■ WORK INSTRUCTIONS:
Can you update the lines from the one containing "Given: Add a club in the third plus slot" through the end of the records, swapping "third" for "second" and keeping everything else unchanged? Give back only those lines, with the pictures left out.

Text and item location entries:
** BEGIN **

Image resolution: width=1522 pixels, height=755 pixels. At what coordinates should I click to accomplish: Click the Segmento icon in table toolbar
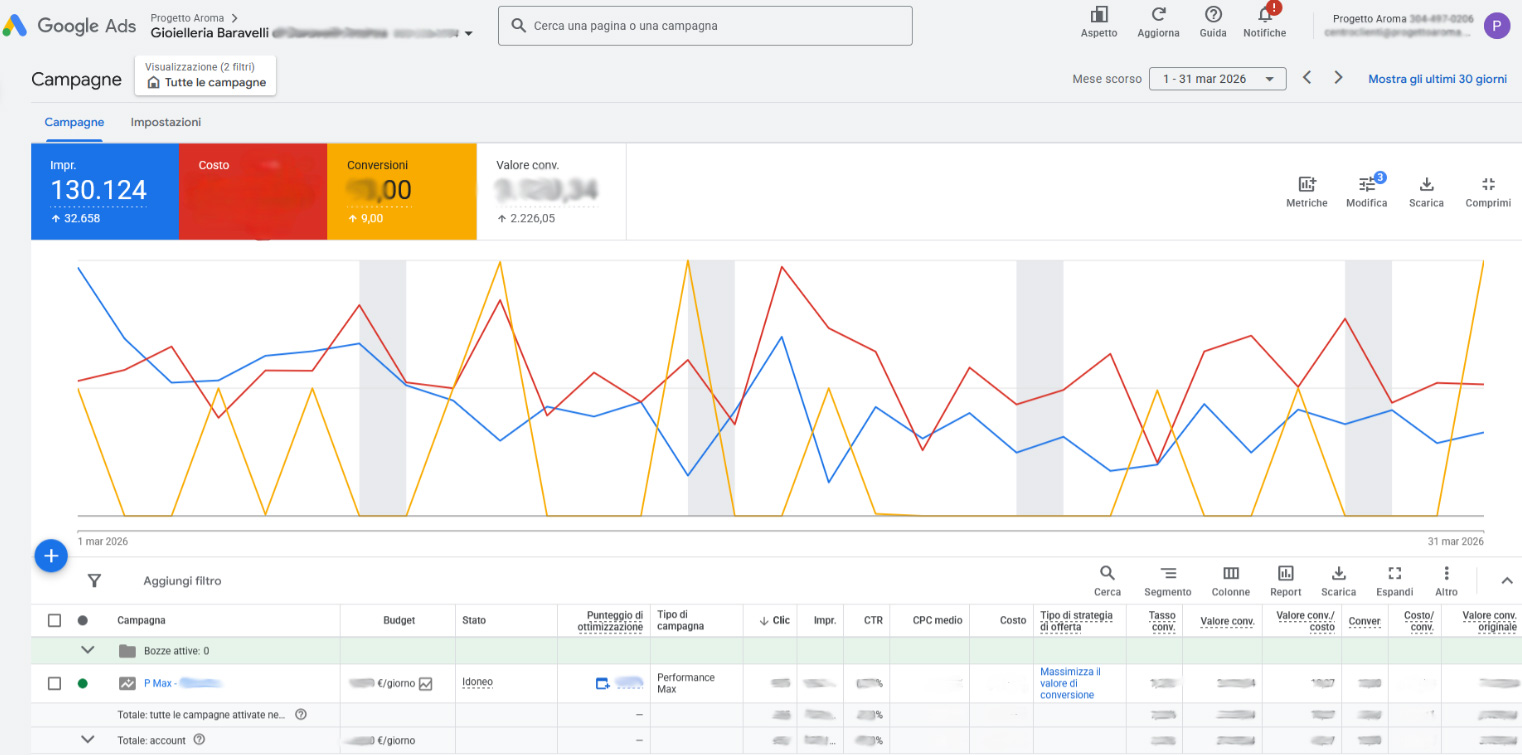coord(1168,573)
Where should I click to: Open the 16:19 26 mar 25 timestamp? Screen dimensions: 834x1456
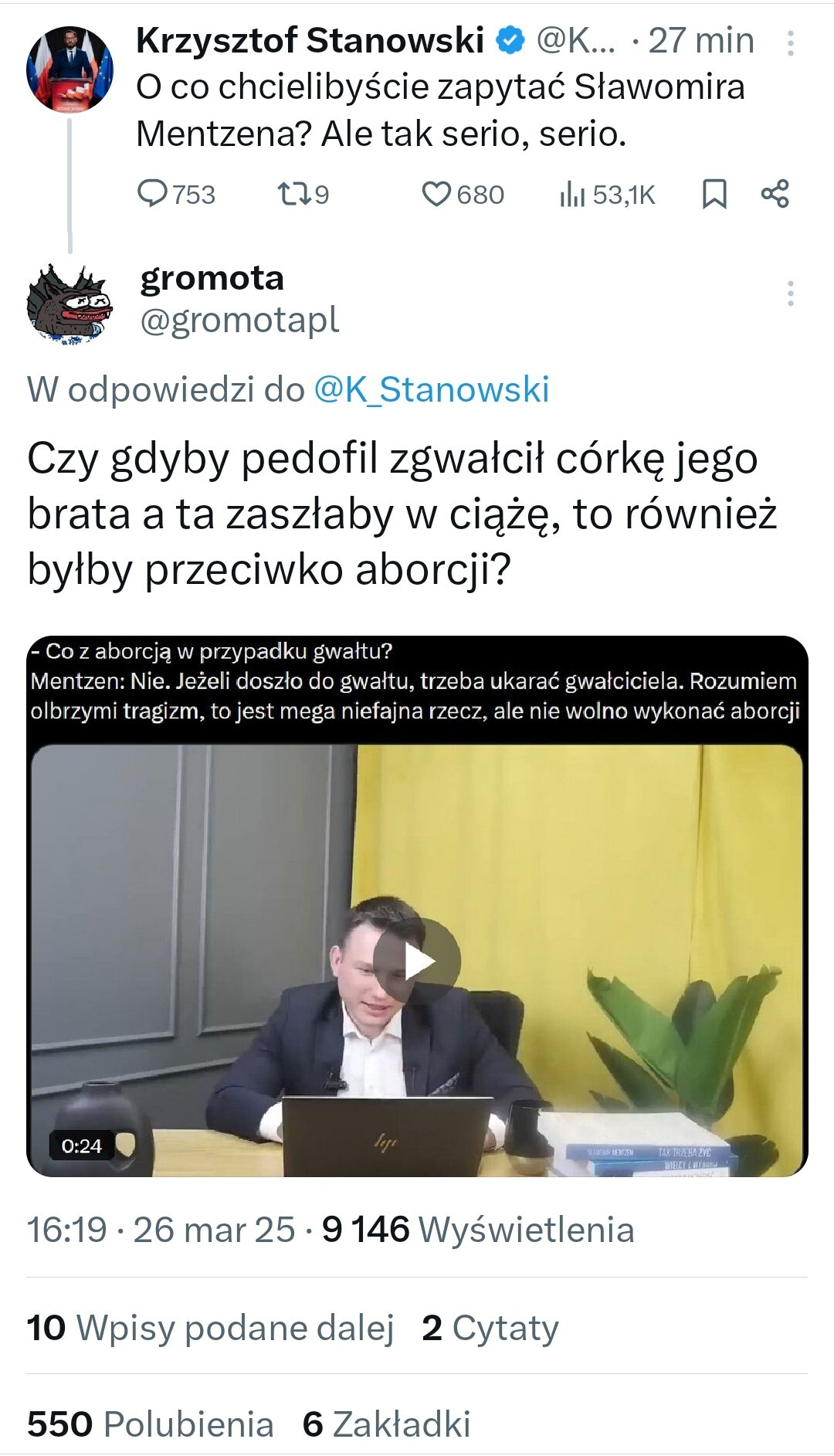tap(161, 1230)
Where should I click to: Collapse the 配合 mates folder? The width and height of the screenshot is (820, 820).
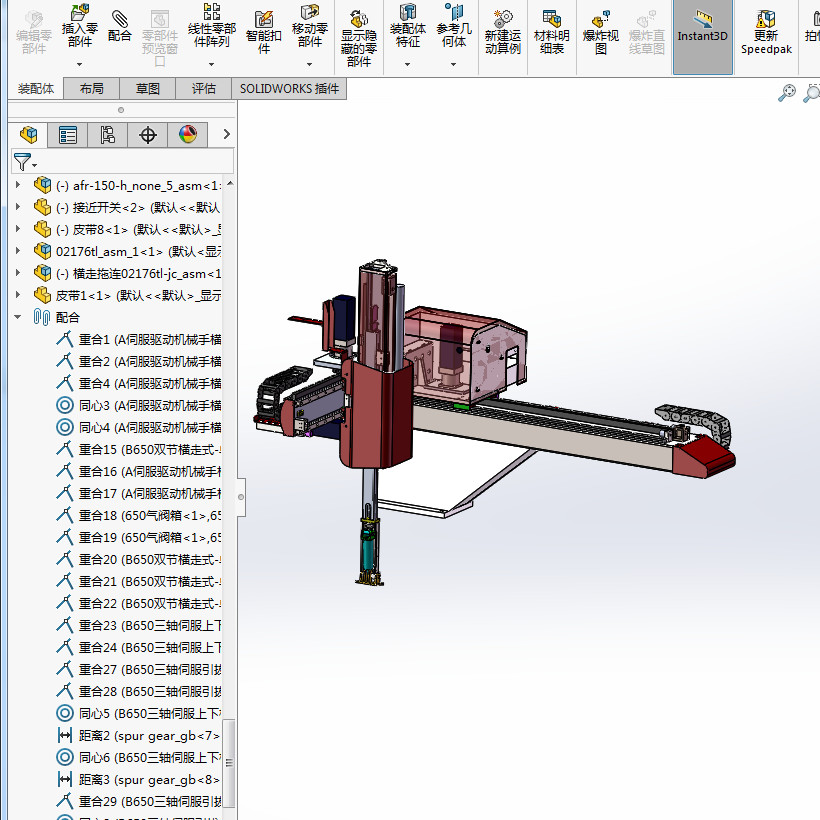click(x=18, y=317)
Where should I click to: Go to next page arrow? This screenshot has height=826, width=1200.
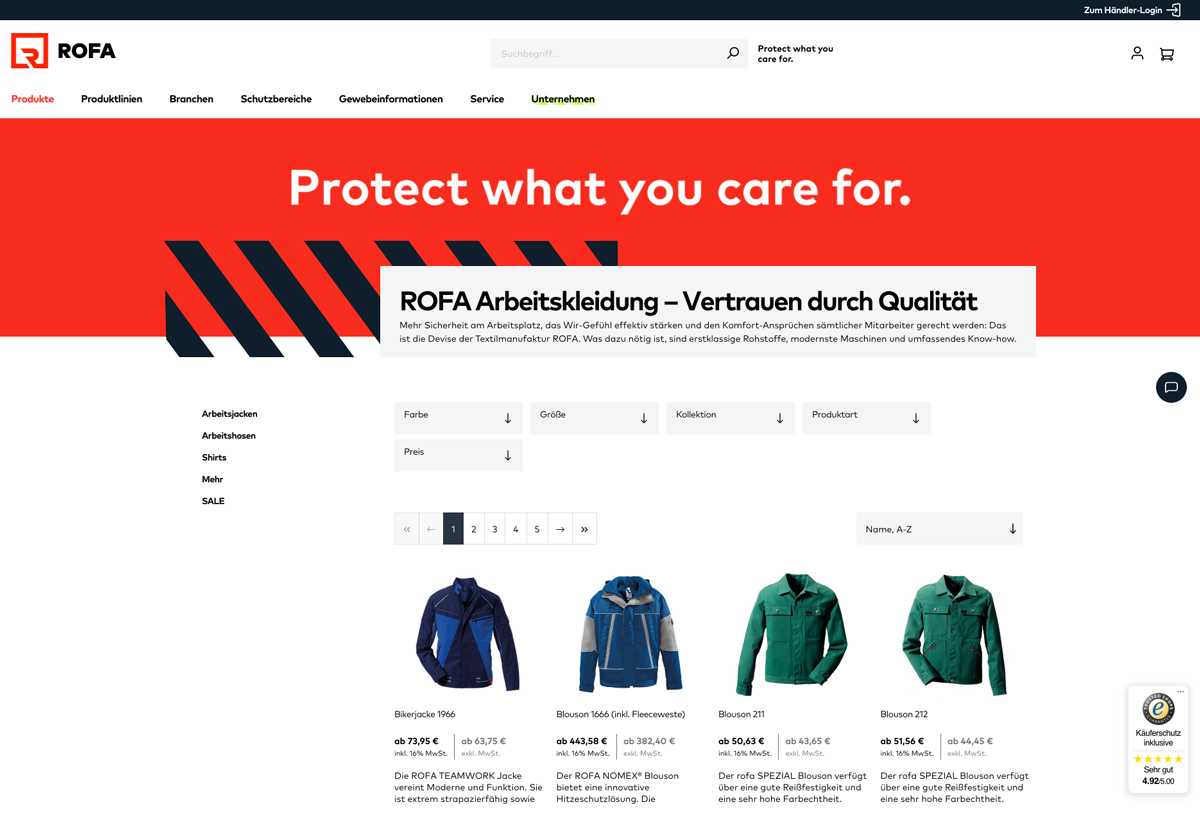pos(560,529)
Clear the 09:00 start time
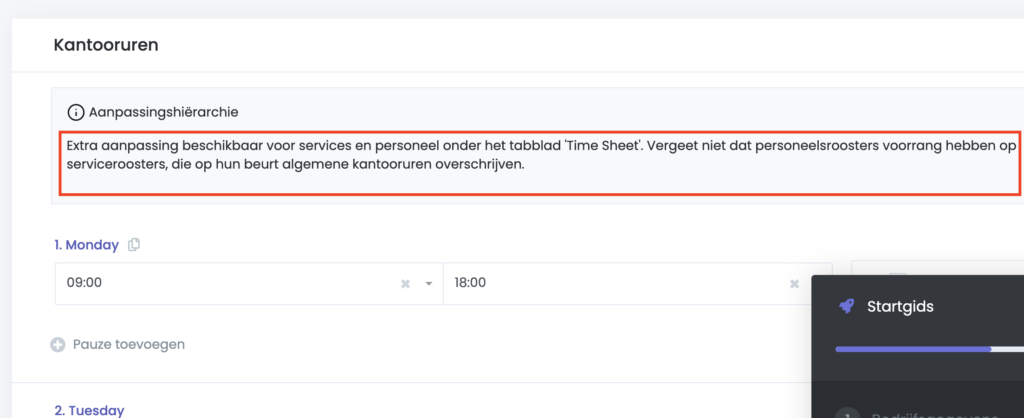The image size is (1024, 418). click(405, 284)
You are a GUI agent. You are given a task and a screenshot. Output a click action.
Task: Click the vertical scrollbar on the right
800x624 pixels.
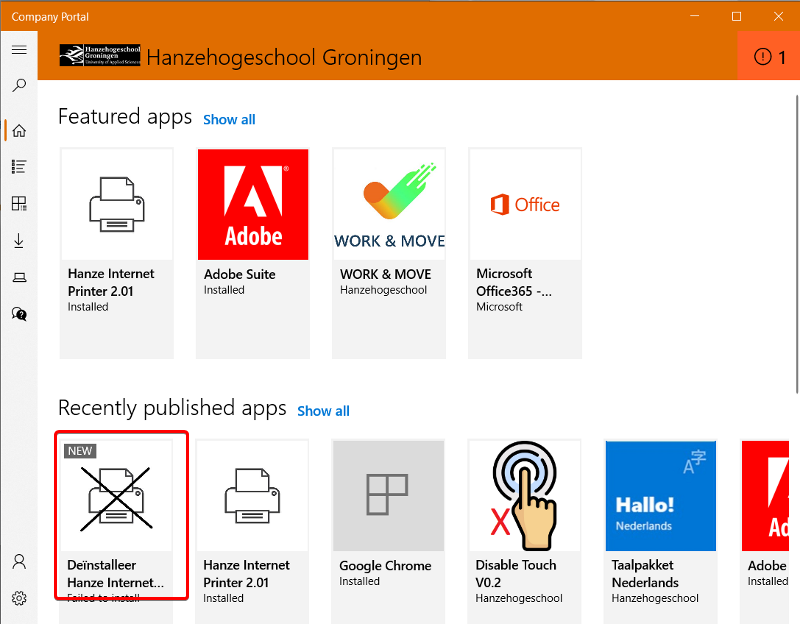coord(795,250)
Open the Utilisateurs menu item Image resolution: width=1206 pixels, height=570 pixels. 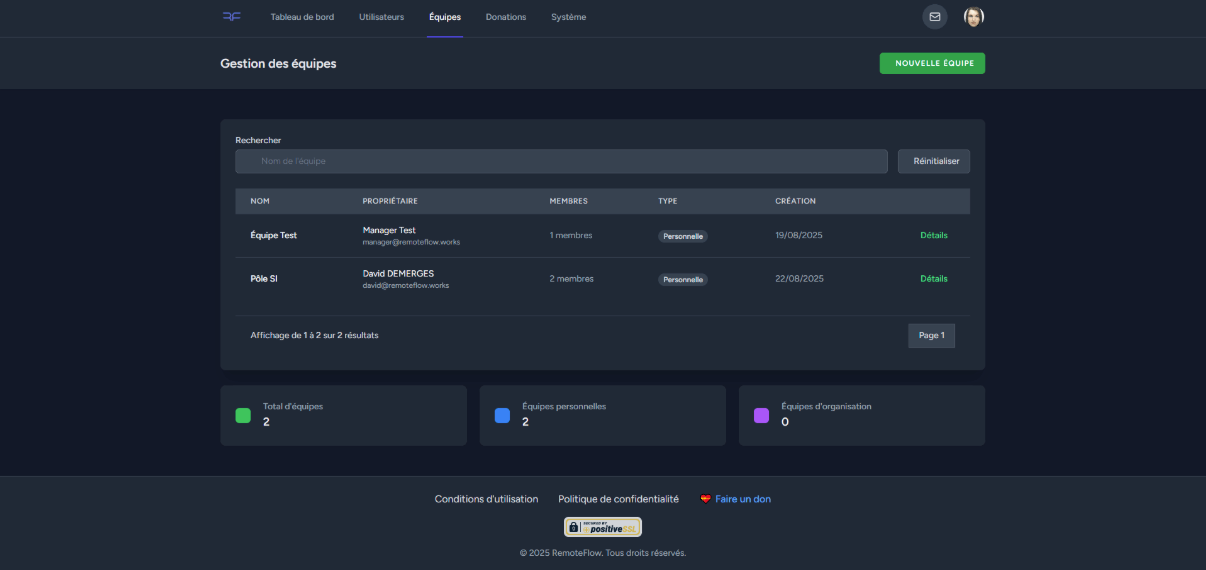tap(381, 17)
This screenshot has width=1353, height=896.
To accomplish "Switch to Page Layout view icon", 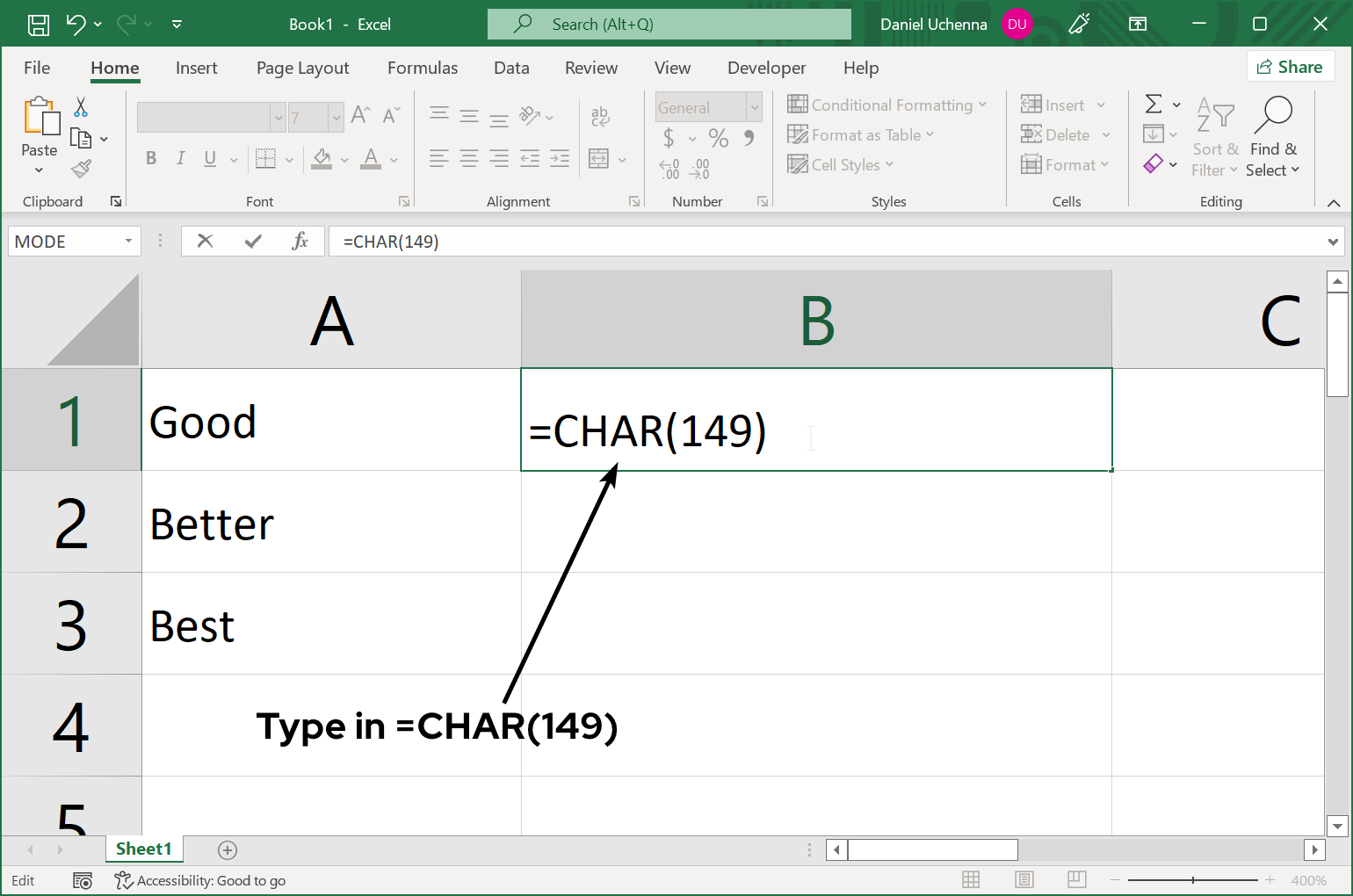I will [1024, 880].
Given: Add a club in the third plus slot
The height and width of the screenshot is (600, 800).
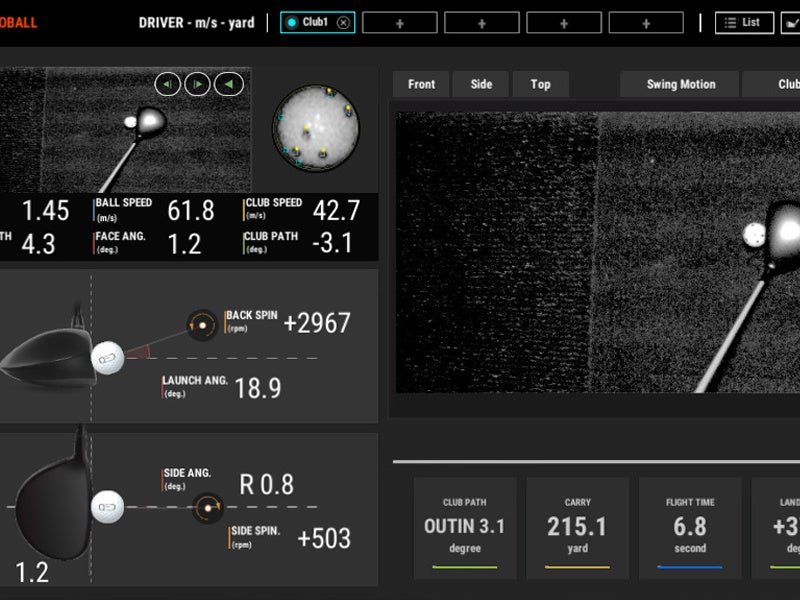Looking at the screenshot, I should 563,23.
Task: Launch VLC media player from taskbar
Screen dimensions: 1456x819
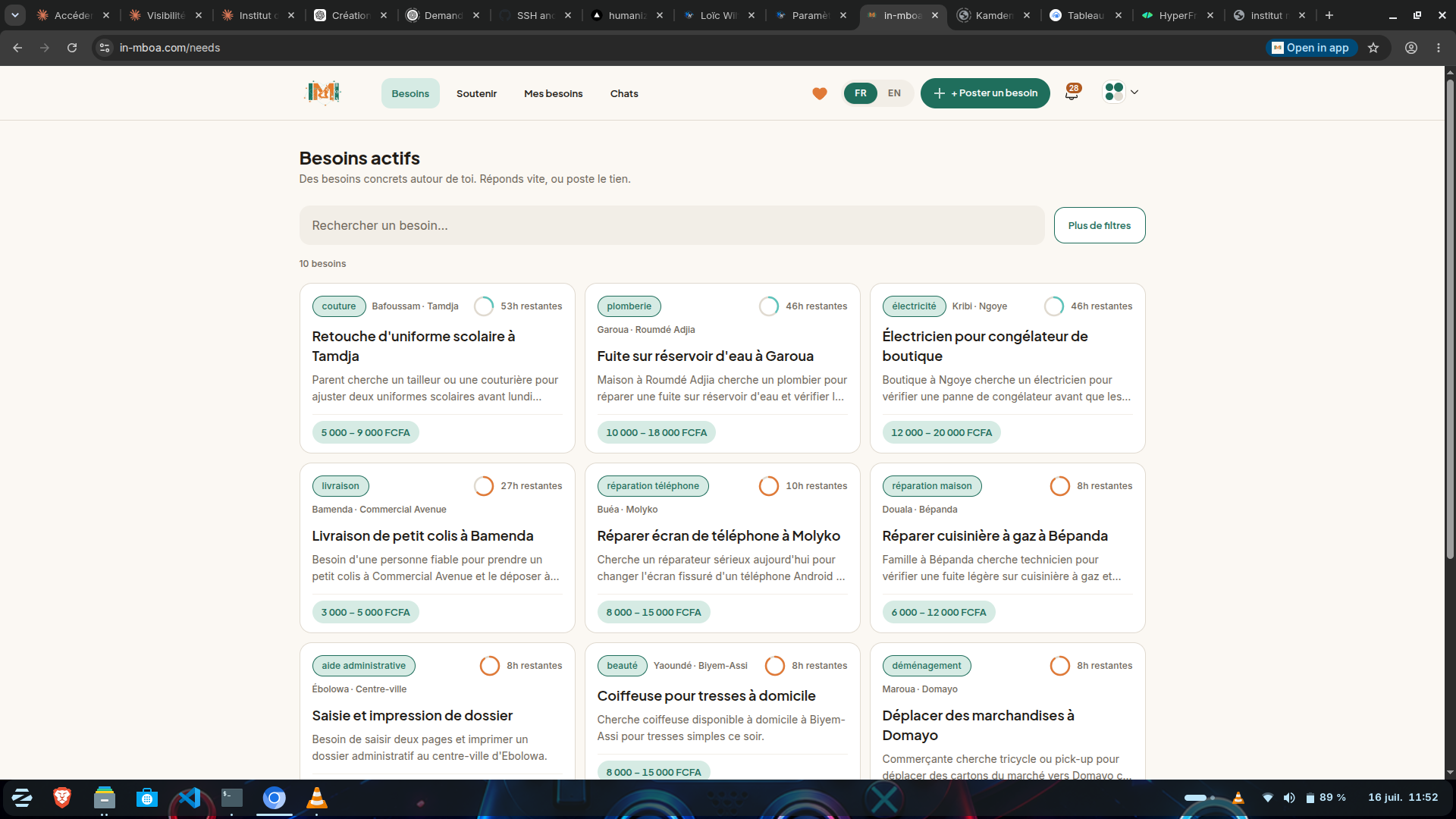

** END **

■ ANSWER TO THE TASK:
Given: Add a club in the second plus slot
The height and width of the screenshot is (600, 800).
Looking at the screenshot, I should 563,23.
Task: Launch VLC media player from taskbar
Screen dimensions: 1456x819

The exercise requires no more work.